Problem requirements: Report how many lines of the items contain the string "give", and reply with that number alone.

Supplied entries:
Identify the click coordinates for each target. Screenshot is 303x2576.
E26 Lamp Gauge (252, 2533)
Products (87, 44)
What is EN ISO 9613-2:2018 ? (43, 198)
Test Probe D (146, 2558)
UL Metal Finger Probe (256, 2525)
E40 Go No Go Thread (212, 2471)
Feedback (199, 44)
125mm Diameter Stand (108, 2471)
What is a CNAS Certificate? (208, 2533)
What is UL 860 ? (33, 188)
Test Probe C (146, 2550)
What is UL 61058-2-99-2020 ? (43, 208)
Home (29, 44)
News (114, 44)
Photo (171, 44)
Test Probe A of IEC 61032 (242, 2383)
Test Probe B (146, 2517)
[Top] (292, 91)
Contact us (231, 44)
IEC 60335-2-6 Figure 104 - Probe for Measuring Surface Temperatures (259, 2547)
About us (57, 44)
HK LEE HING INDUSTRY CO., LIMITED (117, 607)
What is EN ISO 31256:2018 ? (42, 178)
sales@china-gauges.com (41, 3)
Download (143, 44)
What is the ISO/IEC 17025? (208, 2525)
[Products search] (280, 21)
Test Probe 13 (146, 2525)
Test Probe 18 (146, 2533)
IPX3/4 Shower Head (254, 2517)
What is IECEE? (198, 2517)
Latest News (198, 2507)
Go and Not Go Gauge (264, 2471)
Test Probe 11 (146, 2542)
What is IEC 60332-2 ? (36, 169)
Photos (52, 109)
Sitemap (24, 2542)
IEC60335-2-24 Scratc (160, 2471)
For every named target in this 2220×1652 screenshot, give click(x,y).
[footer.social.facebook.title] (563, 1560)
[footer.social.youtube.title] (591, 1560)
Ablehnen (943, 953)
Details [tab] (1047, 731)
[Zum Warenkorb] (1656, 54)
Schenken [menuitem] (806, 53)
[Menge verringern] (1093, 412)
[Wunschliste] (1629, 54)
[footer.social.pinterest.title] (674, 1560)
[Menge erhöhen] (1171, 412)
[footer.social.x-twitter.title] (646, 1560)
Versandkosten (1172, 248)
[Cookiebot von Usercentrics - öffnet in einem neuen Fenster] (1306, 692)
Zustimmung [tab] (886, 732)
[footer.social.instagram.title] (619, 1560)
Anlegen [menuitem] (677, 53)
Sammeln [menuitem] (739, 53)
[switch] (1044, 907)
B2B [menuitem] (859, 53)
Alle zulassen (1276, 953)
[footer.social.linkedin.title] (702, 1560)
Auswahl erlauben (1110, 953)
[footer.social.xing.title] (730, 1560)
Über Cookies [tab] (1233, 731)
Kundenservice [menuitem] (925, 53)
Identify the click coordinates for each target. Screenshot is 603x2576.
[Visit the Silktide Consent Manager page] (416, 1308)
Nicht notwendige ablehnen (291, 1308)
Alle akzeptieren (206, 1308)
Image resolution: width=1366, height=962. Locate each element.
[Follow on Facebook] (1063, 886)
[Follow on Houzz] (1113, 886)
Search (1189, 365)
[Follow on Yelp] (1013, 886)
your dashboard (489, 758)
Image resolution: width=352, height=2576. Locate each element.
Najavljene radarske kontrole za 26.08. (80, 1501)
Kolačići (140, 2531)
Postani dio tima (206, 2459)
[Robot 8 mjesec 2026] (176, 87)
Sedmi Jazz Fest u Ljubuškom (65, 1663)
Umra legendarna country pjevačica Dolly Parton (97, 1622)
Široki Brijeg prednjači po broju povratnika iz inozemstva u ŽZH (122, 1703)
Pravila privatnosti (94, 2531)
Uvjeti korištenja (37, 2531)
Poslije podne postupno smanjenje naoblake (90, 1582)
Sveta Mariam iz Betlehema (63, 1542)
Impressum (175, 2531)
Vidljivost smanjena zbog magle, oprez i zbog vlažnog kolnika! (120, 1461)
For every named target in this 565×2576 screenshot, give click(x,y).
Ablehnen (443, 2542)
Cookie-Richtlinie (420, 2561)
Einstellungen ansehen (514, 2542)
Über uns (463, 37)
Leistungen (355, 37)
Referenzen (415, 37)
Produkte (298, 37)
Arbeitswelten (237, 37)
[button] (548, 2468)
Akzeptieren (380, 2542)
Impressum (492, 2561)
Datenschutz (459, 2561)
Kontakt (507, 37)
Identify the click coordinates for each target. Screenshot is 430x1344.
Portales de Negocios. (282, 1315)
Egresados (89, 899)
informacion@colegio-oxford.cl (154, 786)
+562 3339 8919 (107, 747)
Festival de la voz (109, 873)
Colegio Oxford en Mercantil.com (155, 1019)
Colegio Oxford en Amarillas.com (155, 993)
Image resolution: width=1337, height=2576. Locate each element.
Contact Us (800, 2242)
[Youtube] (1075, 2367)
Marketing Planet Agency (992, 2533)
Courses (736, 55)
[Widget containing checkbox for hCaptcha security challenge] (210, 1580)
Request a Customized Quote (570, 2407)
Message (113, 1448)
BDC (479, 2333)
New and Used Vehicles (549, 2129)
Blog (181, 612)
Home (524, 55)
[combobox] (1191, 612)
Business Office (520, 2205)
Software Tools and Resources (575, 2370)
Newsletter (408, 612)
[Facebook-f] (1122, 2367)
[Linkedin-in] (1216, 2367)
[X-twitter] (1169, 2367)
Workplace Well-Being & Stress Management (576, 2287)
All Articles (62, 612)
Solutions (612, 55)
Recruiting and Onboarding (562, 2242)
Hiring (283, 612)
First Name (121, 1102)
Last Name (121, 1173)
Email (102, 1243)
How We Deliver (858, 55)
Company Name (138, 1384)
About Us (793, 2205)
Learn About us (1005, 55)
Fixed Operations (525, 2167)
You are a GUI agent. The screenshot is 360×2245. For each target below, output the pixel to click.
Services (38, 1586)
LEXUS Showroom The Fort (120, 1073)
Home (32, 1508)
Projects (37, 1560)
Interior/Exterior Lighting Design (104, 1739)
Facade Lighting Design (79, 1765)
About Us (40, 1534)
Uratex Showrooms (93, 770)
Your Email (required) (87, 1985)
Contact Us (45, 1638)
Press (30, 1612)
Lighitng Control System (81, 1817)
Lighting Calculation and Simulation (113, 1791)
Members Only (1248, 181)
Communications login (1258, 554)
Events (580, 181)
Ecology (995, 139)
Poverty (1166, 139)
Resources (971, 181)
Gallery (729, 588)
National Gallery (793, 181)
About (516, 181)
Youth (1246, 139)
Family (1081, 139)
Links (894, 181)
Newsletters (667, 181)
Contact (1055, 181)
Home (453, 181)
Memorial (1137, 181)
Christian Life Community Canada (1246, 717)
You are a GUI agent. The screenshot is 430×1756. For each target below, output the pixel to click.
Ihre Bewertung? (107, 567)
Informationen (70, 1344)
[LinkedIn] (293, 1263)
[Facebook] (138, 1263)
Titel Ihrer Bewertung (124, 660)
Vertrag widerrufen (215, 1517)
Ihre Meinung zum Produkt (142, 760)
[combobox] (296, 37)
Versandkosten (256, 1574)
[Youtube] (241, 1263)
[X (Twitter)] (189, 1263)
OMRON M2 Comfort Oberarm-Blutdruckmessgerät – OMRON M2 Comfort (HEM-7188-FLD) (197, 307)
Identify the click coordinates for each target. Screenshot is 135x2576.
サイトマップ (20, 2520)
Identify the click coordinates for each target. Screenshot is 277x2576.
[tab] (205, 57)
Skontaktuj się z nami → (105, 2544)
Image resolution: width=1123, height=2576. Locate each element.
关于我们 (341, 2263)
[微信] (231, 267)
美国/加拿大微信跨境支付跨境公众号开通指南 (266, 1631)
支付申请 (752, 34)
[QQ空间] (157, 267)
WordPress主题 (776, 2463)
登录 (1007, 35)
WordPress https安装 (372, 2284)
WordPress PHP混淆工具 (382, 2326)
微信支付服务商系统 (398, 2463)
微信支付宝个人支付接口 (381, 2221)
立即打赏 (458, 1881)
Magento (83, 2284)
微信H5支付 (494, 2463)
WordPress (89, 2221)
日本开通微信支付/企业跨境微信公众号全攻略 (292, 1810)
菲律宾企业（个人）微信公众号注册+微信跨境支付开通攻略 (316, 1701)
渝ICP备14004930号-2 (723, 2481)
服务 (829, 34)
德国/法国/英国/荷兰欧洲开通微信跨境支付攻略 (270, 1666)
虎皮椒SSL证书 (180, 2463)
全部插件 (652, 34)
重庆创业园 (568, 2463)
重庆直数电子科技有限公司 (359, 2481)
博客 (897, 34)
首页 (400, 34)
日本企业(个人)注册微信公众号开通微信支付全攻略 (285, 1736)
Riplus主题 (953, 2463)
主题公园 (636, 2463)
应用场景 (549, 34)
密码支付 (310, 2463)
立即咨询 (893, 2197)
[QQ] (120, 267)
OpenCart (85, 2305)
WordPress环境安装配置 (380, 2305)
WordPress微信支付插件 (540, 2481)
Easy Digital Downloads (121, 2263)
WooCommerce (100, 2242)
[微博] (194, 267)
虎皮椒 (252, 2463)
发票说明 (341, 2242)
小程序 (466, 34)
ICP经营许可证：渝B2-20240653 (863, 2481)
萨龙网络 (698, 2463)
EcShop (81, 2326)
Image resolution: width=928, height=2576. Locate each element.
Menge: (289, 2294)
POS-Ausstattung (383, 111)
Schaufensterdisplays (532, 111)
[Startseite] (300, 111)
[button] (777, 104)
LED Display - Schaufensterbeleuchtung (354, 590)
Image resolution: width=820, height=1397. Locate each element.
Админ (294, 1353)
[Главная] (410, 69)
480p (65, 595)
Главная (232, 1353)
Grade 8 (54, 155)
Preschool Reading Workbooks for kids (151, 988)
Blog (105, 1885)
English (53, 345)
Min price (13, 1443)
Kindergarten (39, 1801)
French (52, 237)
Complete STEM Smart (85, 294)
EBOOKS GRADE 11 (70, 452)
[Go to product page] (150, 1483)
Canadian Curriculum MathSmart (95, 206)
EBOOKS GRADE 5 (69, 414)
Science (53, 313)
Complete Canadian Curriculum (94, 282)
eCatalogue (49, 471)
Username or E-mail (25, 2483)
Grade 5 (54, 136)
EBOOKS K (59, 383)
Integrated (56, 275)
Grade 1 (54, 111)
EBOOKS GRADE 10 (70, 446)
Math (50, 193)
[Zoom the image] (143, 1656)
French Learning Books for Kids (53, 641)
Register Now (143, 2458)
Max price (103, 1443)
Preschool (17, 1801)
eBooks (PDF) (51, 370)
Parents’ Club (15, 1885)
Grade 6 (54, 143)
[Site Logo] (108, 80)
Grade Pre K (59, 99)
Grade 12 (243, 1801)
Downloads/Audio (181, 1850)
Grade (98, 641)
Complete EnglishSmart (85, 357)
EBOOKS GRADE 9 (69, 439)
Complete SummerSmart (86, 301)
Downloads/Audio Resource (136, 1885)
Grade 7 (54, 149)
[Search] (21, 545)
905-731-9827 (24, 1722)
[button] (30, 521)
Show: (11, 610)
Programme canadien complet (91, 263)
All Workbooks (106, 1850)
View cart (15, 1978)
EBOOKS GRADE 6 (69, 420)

Complete output: 2